Dale Watson was uneasy for most of Monday as heavy rain associated with Hurricane Ian pelted the island.
Watson, who lives at Top Halse Hall in Clarendon, told the Jamaica Observer that her anxiety is rooted in the fact that, in the past, during heavy and continuous rain, floodwater would fill her yard and invade her house.
This time, however, she was glad she didn't have to bail out water from inside her house. But she is insisting that the authorities expand a drain in front of her house and uproot the trees growing inside it.
"We were fretting on Monday. If the rain continued, the house woulda flood. Is a lucky thing it fall, then ease up, then fall and ease up. Each time the rain ease up, we had to come out and clear a path so that the water in the yard could go inna di gully," Watson said on Tuesday.
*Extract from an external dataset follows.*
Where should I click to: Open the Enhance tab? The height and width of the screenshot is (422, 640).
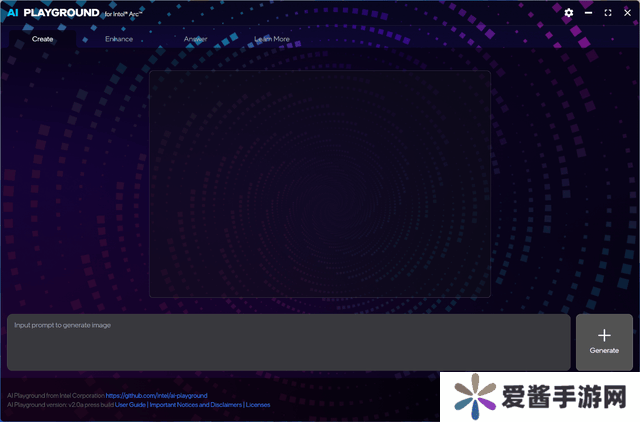coord(119,39)
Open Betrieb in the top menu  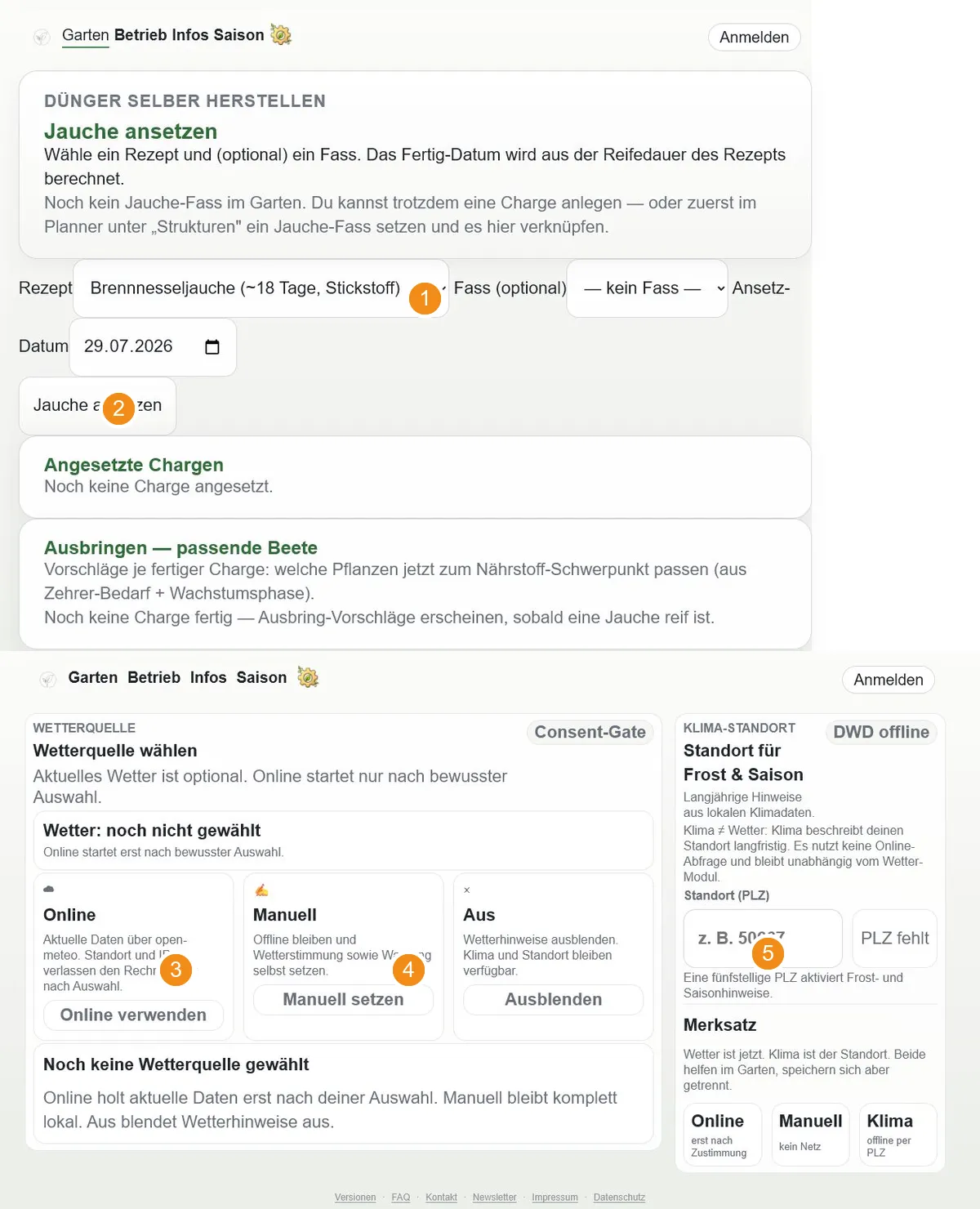tap(141, 35)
"Di gully itself needs to clean; because of the bush in di gully, it sends back the water on the road. The trench that the highway people put there, it full up easily because di trees in there are big," she said.
Her son Ramone Watson reiterated her plea for a bigger and better drainage system.
"Before the highway, when rain fall, water used to run off easily. Now, it nuh have the space fi run," he said.
The mother and son were among a number of angry residents in Clarendon who pointed to flaws in the construction of the south coast highway that, they said, could have caused major damage to their properties had the rain continued for hours without pause on Monday.
At Cornpiece in Hayes, Rennie Beckford was in water boots clearing a drain just outside the front gate of his property to allow water that was backed up in his yard to run off.
"There was a whole heap of rain. Right underneath my window there was water. The rain fall hard, then it just ease up. The next 10 to 15 minutes it come hard again. When mi seh hard, mi mean some good showers. The whole road was covered with water. It was inundated," Beckford told the Observer.
"I did not come out of my house any at all for the whole day. From mi go in Sunday night, a Tuesday morning mi come back out. A whole heap a water inna di yard. It never mek no sense mi come out. Me and mi neighbour have to be cleaning the drain now," Beckford added.
Beckford's neighbour, who did not wish to be identified, struggled to get rid of much of the water that had settled in his yard. He blamed the authorities for tilting the road to have water run off in the direction of his house when it rained.
"Mi born and grow right yah so. In 1986 when we have the biggest rainfall inna Jamaica, mi never lay a stone fi come out a my house. We see all the hurricane dem pass and nothing like this. Whenever they fix the road, they lift the road," he said.
"They said they were trying to tilt the road to this side so the water can run into the drain, but the drain nuh stay good. Them come back and tilt the road a second time and what that did was cause the water to gather in my yard. When dem a fix the road, is like you can't give them any advice," he argued.
"Mi born and grow yah so and mi know where the water run go," he reiterated.
"On Monday, if mi never have rubber boots, mi couldn't come out a my yard. The good thing is that my house build pon a good height, so the water not going to come into my house so easy," he said.